Exercice d’équilibriste

Pour sortir le pays de l’ornière économique, le Premier ministre doit apprendre à composer avec le président, les sociétés minières et l’armée.

Publié le 13 mars 2007 Lecture : 2 minutes.

En principe, le tout nouveau Premier ministre guinéen, Lansana Kouyaté, sera chargé d’assainir les finances publiques, qui, selon des diplomates, sont confondues avec les intérêts de la grande famille du président Lansana Conté et de ses alliés politiques. En principe, toujours, il devrait avoir des pouvoirs étendus. De son habileté à en faire usage dépend désormais le sort de la Guinée.
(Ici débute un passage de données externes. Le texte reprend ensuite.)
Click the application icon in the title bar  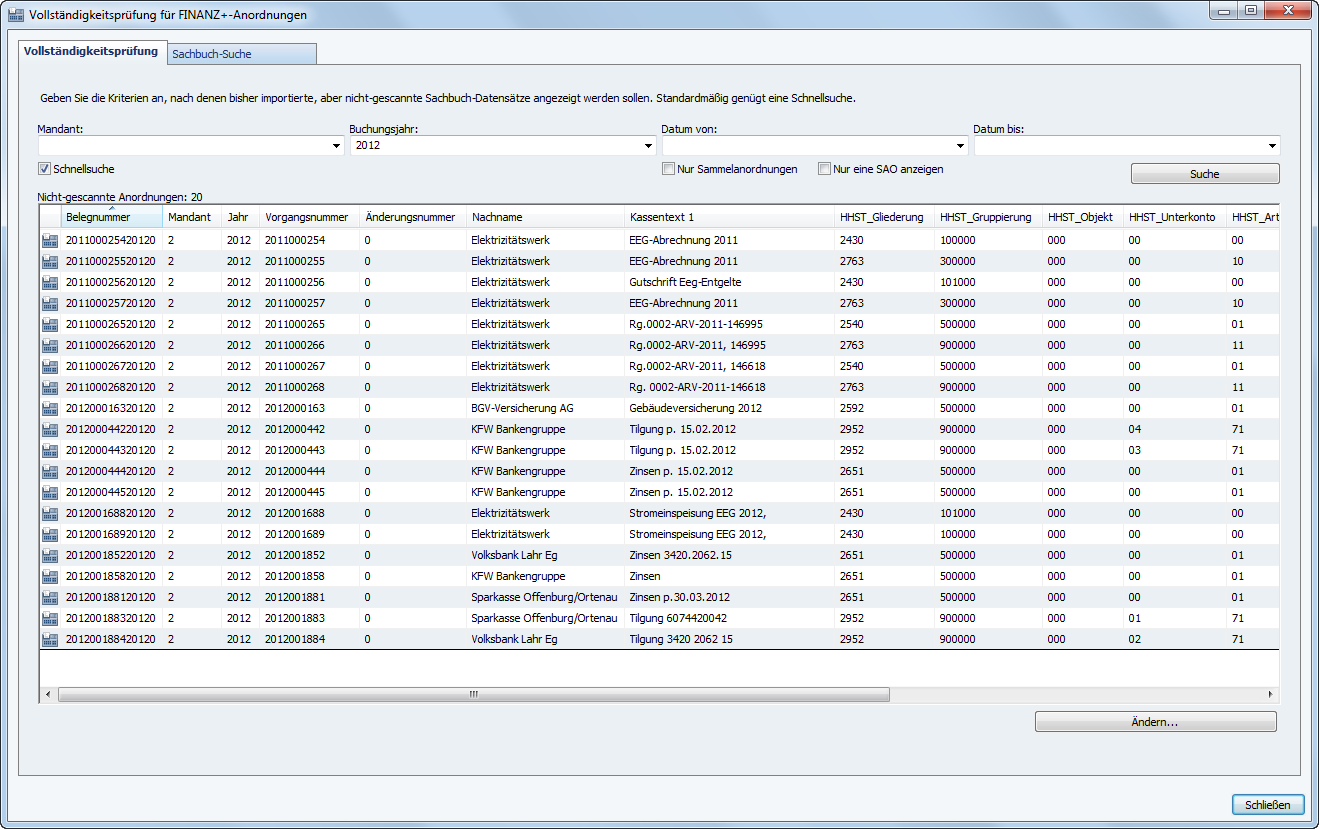pyautogui.click(x=16, y=15)
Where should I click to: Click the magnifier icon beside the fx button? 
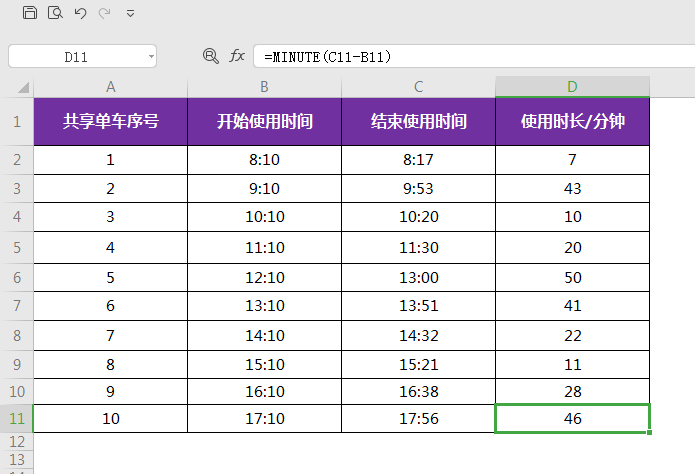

Ce sera un délicat exercice de jongleur : exploiter les immenses richesses minières du pays tout en luttant contre la corruption ; s’abstenir de menacer directement la position personnelle du chef de l’État, tout en convainquant la population qu’une véritable transition politique et économique est en cours.
Jusqu’à la dernière crise de janvier-février, le régime de Conté a été toléré par les gouvernements occidentaux pour une raison essentielle : la bauxite. La Guinée possède les plus grandes réserves au monde de ce minerai servant à fabriquer l’aluminium. Les revenus de cette industrie, qui constituent plus de 90 % des exportations de la Guinée, sont étroitement contrôlés par le régime.
La Banque mondiale a félicité la Guinée pour avoir adhéré à l’Initiative de transparence des industries d’extraction, un projet qui vise à responsabiliser davantage les pays riches en minerais. Mais les Guinéens qui militent en faveur de la transparence affirment que certaines multinationales bénéficient de contrats commerciaux qui leur sont, de loin, très favorables, et que la gestion des ressources demeure opaque.
Selon des responsables de la Banque mondiale, certaines sociétés minières souhaitent que le gouvernement intensifie ses efforts en matière de transparence. La Chambre des mines de Guinée a déclaré qu’au cours des prochaines années 12 milliards de dollars pourraient être investis dans ce secteur. Les entreprises minières ont bien conscience que si le régime devait tomber, elles devraient faire face à l’arrêt de la production, à un redoublement de la violence et à une renégociation des contrats imposée par un nouveau gouvernement. Dans l’intérêt de la stabilité, elles ne cessent de demander à leurs propres gouvernements de prendre langue avec Conté, tout en restant muettes sur l’influence qu’ils pourraient exercer.
Mats Karlsson, représentant de la Banque mondiale en Guinée, reconnaît que sans réformes le système fiscal guinéen n’est pas viable. Mauvaises nouvelles pour le maintien de l’unité au sein de l’armée. Lorsque Conté a décrété l’état de siège le 12 février, avant qu’il ne soit levé le 23, des soldats ont protesté à Conakry contre la présence présumée d’éléments mieux payés venus du Liberia et de Guinée-Bissau dans la garde présidentielle. D’après les diplomates, la gestion économique du pays est tellement mauvaise que Conté a dû multiplier les descentes à la Banque centrale afin de pouvoir nourrir son armée divisée. Si les choses venaient à s’effondrer, les analystes craignent que le conflit qui en résulterait n’attire les chefs de guerre et les profiteurs de toute la région. Selon Mike McGovern, professeur à l’université de Yale et expert de la Guinée, la crise pourrait inciter des milliers de jeunes sans avenir et de soldats démobilisés des pays voisins à reprendre les armes. Toute une génération de Guinéens abandonnerait alors l’espoir d’être riches ou libres.